Last night I had a dream about my mother.  We were going to the opera and I was wearing a shredded pair of jeans.  I asked her if I should change and she turned away from me as she shrugged: It's up to you.

As we met up with other friends who were joining us, it became clear that my jeans weren't a suitable match for all the gowns and tuxedos and the light-hearted laughter drifting over clinking champagne glasses.  Angry, I turned to my mother and blamed her for not telling me to change.  With near indifference, she said it was my decision, not hers.  But being young and full of unresolved fury, I said it was her job to tell me that I should know better.

Conflicted by my guilt, embarrassment and anger, I fled.  Hoping to punish her by leaving.  Instead, I was the one who felt crappy.  I really wanted to go.  I just couldn't bring myself to show up in a ratty pair of jeans.

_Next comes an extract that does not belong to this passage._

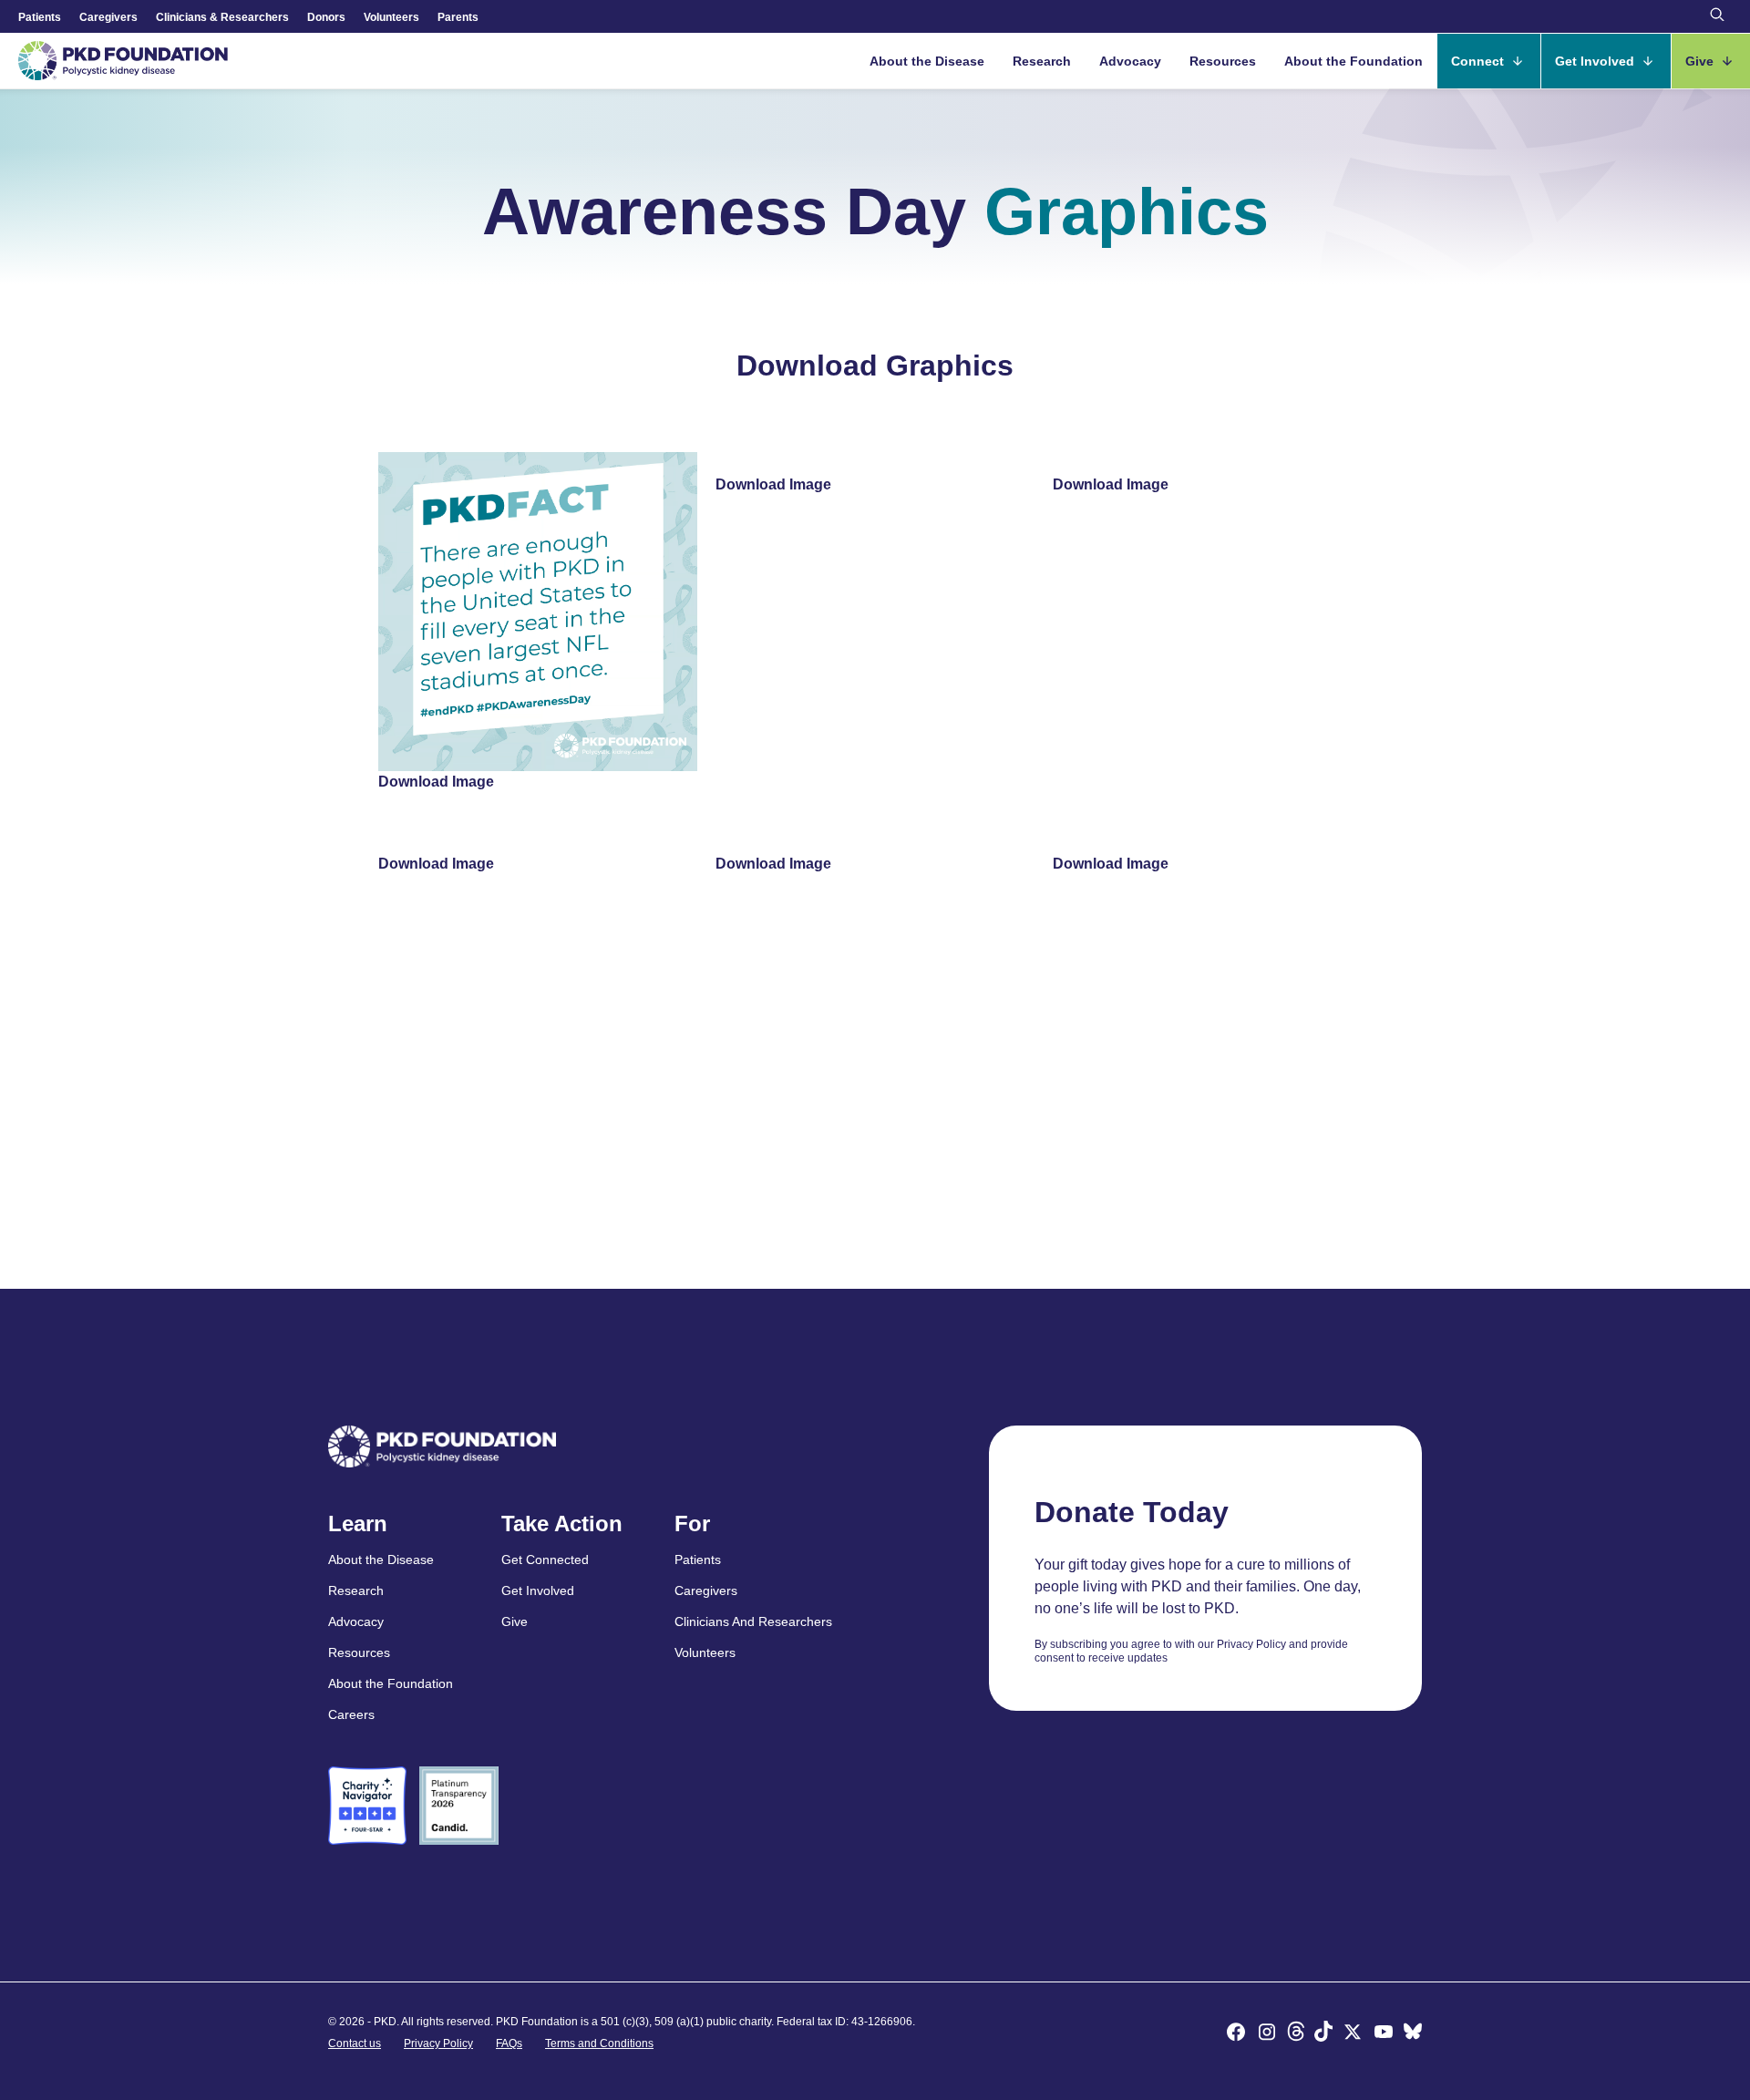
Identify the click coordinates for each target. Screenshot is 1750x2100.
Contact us (354, 2043)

Sometimes I wonder about what it means to be a parent.  And all that inherent responsibility.  Is it better to allow your children to make up their own minds and have them learn by experiencing the consequences, hopefully in the short but perhaps even in the long term?  Or is it better to force them to do what you believe is the better choice, hoping desperately that one day they'll realize the value of your experience and good intentions?

The irony is that if my mother told me to change, I probably wouldn't have because I've always liked making my own decisions, even if it was at my own peril.

It makes me just a little more grateful that we have a dog.

Because we can dress her up as we please, pink frills and all.